Here you can find a list of materials I used for my own learning and highly recommend:


Python Crash Course: This is my absolute favorite beginner’s Python book, it is easy to follow and actually a pleasant read. If you want to start learning Python, this is in my opinion a must read! This book is split in 2 parts:

  1. The first half will cover the basics (programming concepts, such as lists, dictionaries, classes, and loops)
  2. The second half covers 3 projects: the first is a game, the second is about data visualization, and the third is a web application

Automate the Boring Stuff with Python: This book is all about showing you how to use Python to perform all sorts of repetitive tasks, but it is also a beginner’s book. The first part of it covers the Python basics: Python shell, variables, list, dictionaries… Now, the real purpose of this book is, as the title suggest, to show you the many ways you can automate things with Python. If you have an office job, I am pretty sure you perform a bunch of manual tasks on your computer on a daily basis. Such tasks are begging to be automated, giving you back some precious time.

Designing Data-Intensive Applications: This book would be my recommendation if you could only choose one resource from this entire list. Instead of focusing on specific technologies, the book discusses every aspect of distributed data systems from first principles, painting a coherent picture of the entire Big Data landscape.

Blog Posts

A Beginner’s Guide to Data Engineering, Robert Chang. A three post series where the author goes from describing ETL best practices to how to build ETL frameworks. While these posts are quite focused on Airflow, I believe these are a nice read regardless of which ETL tools you use.

The Rise of the Data Engineer, Maxime Beauchemin. Must read post, full of clarity and insights from Apache Airflow’s creator. A great description of the field.

Interactive coding

DataCamp: Offers interactive R, Python, Sheets, SQL and shell courses. All on topics in data science, statistics and machine learning. It is a great place to start, with a “learn by doing” philosophy. Their methodology include giving a bit of theory on short videos, then jumping straight to interactive exercises.

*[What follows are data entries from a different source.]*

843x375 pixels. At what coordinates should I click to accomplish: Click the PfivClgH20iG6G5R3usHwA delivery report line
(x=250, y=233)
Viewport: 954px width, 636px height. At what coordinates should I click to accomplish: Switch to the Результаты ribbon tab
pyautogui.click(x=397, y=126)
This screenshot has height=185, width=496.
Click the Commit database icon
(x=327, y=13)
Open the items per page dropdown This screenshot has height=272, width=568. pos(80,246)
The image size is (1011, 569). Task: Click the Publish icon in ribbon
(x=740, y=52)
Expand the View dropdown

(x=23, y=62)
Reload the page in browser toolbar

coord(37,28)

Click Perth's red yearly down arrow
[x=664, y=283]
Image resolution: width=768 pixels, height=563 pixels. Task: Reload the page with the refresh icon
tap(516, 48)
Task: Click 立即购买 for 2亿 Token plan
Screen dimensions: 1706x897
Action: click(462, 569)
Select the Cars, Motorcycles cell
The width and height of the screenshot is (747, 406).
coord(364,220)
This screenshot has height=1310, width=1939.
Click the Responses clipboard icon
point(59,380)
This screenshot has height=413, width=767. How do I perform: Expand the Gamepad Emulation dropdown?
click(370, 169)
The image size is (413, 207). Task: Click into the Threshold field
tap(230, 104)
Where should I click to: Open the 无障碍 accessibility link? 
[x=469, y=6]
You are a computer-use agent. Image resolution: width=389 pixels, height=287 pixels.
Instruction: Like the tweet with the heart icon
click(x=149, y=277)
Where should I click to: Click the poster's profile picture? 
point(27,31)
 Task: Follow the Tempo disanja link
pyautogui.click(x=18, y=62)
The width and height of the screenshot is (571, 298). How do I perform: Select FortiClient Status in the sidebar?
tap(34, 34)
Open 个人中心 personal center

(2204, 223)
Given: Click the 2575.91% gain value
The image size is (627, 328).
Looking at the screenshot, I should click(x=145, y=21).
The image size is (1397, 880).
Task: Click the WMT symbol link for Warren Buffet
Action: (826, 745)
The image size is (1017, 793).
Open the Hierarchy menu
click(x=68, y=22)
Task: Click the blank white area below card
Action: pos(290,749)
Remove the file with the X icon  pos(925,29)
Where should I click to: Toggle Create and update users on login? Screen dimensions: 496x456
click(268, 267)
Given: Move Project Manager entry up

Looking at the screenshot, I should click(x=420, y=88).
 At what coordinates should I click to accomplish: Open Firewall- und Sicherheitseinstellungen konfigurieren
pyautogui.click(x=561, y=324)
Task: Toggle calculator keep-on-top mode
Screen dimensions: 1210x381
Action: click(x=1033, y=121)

Codecademy: Similar to DataCamp, it is an online interactive platform that offers free coding classes in 12 different programming languages including Python, Java, JavaScript, Ruby, SQL, and Sass, as well as markup languages HTML and CSS. Perhaps a bit more challenging (and more fun) than DataCamp. The Python course in particular is really complete.

Online learning

Safari Books Online: O’Reilly’s online learning platform, with unlimited access to videos, live online training, learning paths, books, tutorials, and more.